The genetic code of wheat is five times larger than the genetic code of the human.

When scientists successfully mapped out the genome map of the dog it was celebrated as a great success for it would help scientists with the map of the human genome. They then finalized the genome map of the human and it was going to help in the study of and cure of disease. But one of the hardest things to do a genome map of, in fact is five times larger than the human genome, has just been largely completed by a team in the UK. This may be one of the most major genetic mappings to date because it will affect the world. It is the genome map of wheat.

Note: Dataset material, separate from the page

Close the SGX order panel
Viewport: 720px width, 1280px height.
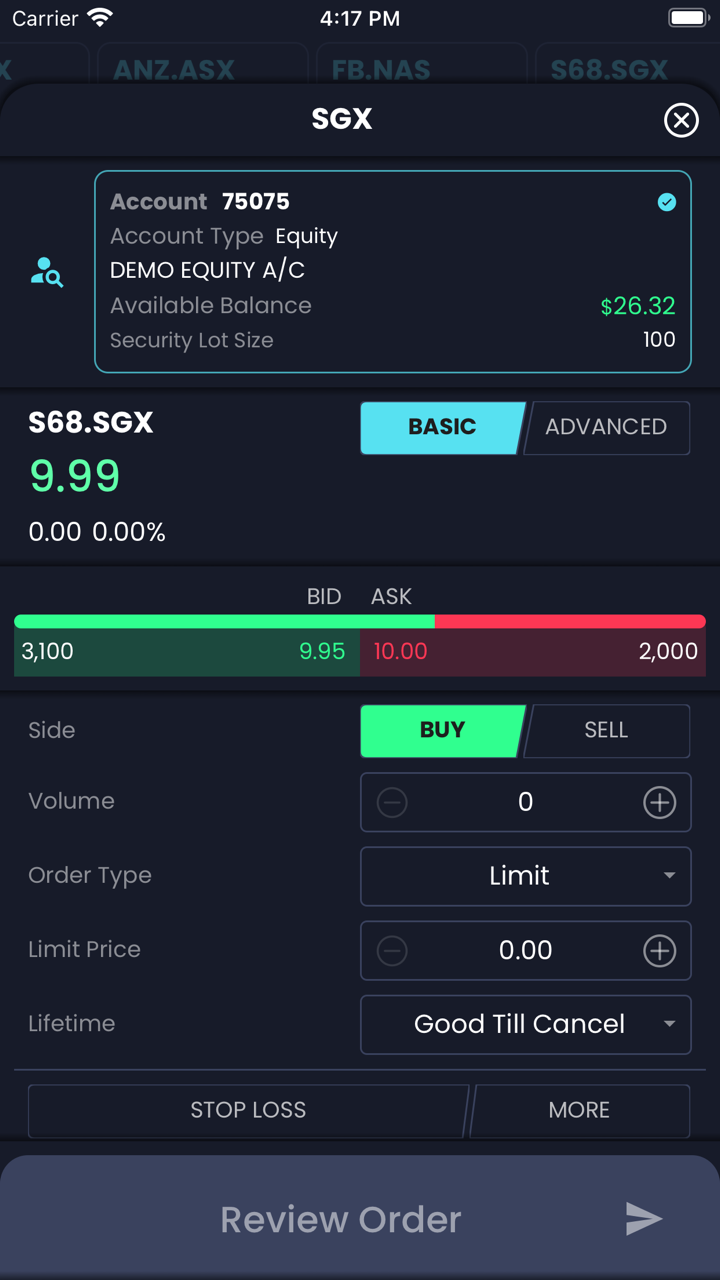681,121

Wheat is one of the world’s major food sources. It is used to feed both humans and livestock. It is worth 2 billion pounds to Britain’s agricultural industry each year. Having mapped out the genetic code of the plant will allow scientists to develop new strains of wheat. It will allow the development of wheat that will yield a larger crop, be more disease resistant, wheat that is able to grow in harsh conditions and perhaps faster to harvest growing.

Dr. Anthony Hall, a member of the team that worked on the genetic mapping from the University of Liverpool, said: “Wheat production is already under pressure with failures in the Russian harvest driving up world wheat prices. It is predicted that within the next 40 years world food production will need to be increased by 50 per cent.

“Developing new, low input, high-yielding varieties of wheat will be fundamental to meeting these goals. Using this new DNA data we will identify variation in gene networks involved in important agricultural traits such as disease resistance, drought tolerance and yield.”

The project was funded by the Biotechnology and Biological Sciences Research Council (BBSRC).

As demand on food sources increases, this project may have very well have had a major impact on being able to feed the worldin the future.  David Willetts, the Universities and Science Minister, said: “This is an outstanding world class contribution by the UK to the global effort to completely map the wheat genome.”